The meatballs were easy peasy to throw together, and they probably benefit from being refrigerated overnight anyway, so that they can adhere together a little better. Plus, it saved me some time the night I made it since step 1 was already complete. The Serrano chiles were super spicy and perfect with the creamy coconut curry. The recipe below is essentially a doubled version of hers, which is meant to serve 8, but either our guests were starving or it was that damn good, because there was 1 serving left by the time it was all said and done.

The added bonus? You’ll probably have some leftover sauce when all the meatballs have been eaten, and I just know it’ll go with just about anything you toss into it. Better yet, a spoon would probably work just fine.

Meatball Curry
Adapted from Food Network’s Aarti Sequeira; serves 6-8

time commitment: 1 hour, 15 minutes

printable version

ingredients
meatballs
2 lbs ground beef
2 serrano chiles, minced (I seeded one of them)
4 t fresh ginger, minced
4 T fresh cilantro, minced
Kosher salt

curry
5 T coconut oil or canola oil
1 t brown mustard seeds
8 small shallots, thinly sliced
10 cloves garlic, minced
1 (2-inch piece) ginger, peeled and minced
4 t g coriander
2 t g cumin
1 t cayenne pepper
4 medium tomatoes, medium dice
2 cans light coconut milk
Kosher salt
3 T fresh cilantro, minced
juice of 1 lime

1 1/2 c uncooked jasmine or basmati rice

instructions
for the meatballs: In a large bowl, mix the ground beef, chile, ginger, cilantro and 2 teaspoons of salt together using your hands until just combined. (Don’t mix any more than this or you’ll end up with tough meatballs!) Roll the meatballs into 32 similarly-shaped balls, placing them on a parchment-lined baking sheet. Place in the fridge when they’re all rolled until ready for use.

for the curry: In a large Dutch oven over medium-high heat, warm the coconut oil until nearly smoking. Add the mustard seeds, covering the pan with a lid so you don’t get popping seeds all over you. When the spluttering subsides, add the shallots, garlic and ginger and cook until golden brown.
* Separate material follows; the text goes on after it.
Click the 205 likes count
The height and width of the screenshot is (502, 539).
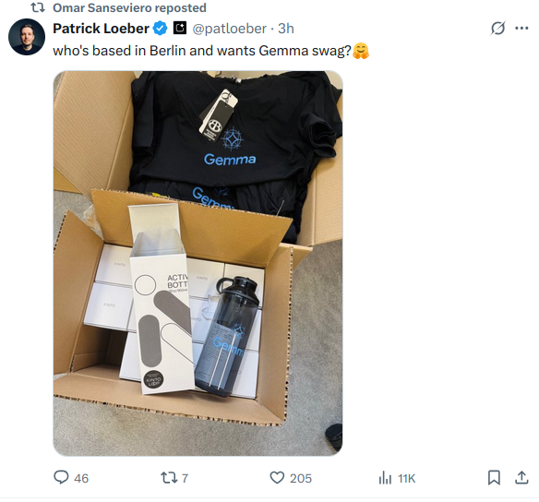tap(301, 478)
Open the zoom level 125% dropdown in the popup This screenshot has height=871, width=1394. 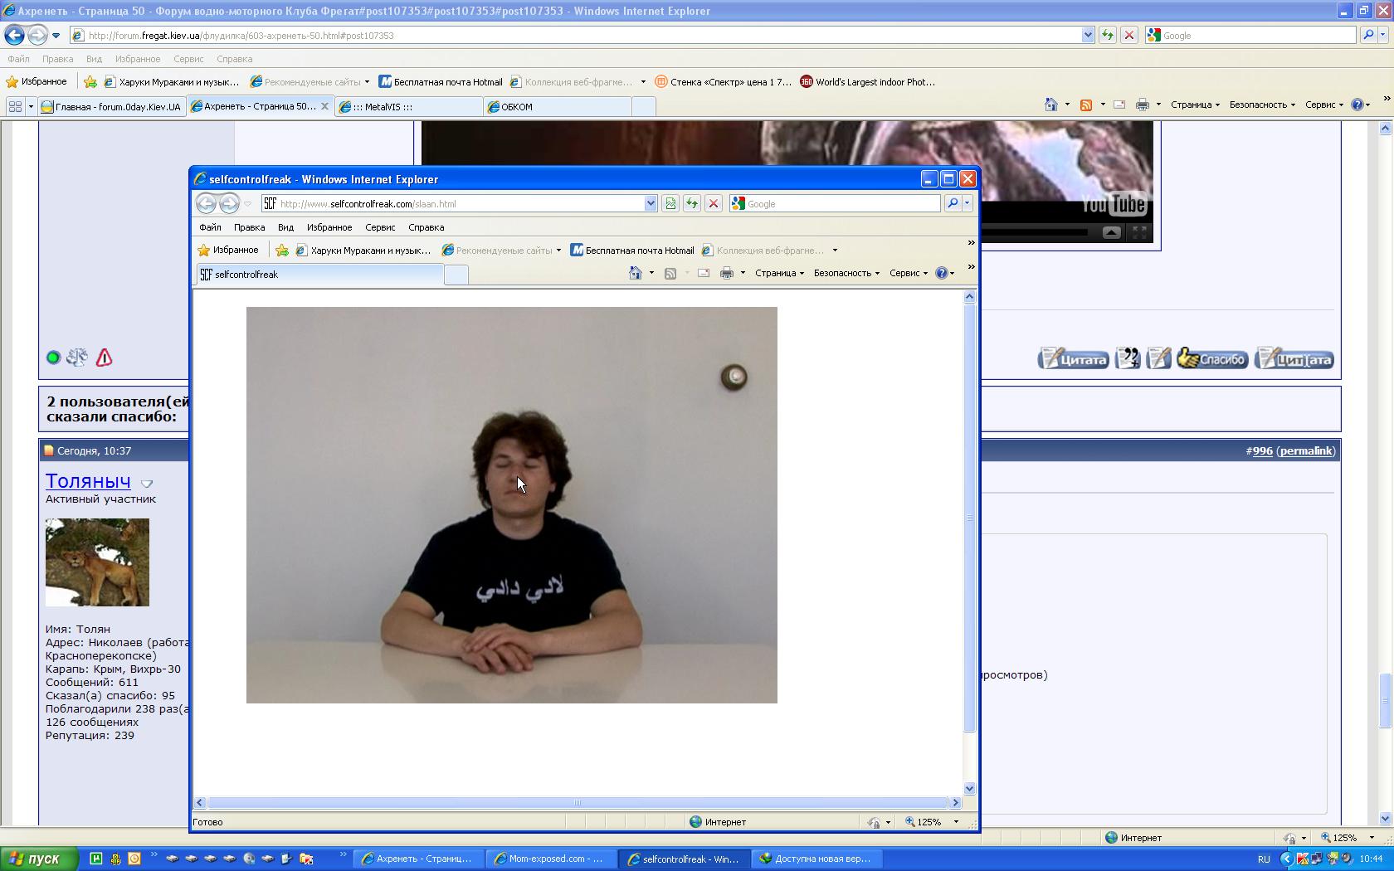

Then add the ground coriander, cumin and cayenne pepper. Stir, and cook 30 seconds. Add the tomatoes and cook until they soften, about 5 minutes.

Add the coconut milk and 1/2 teaspoon salt and bring to boil. Turn down to a simmer and add the meatballs. Simmer until the meatballs are cooked through, 15 to 20 minutes.

Right after you add the meatballs, start the rice. Add rice and 3 c water in a saucepan and bring to a boil. Reduce heat to low and simmer 15-20 minutes, until rice is cooked through. Remove from heat and set aside.

To finish the curry, add the cilantro and lime juice. Shake the pan gently to mix them in, and then taste for seasoning. Serve over rice.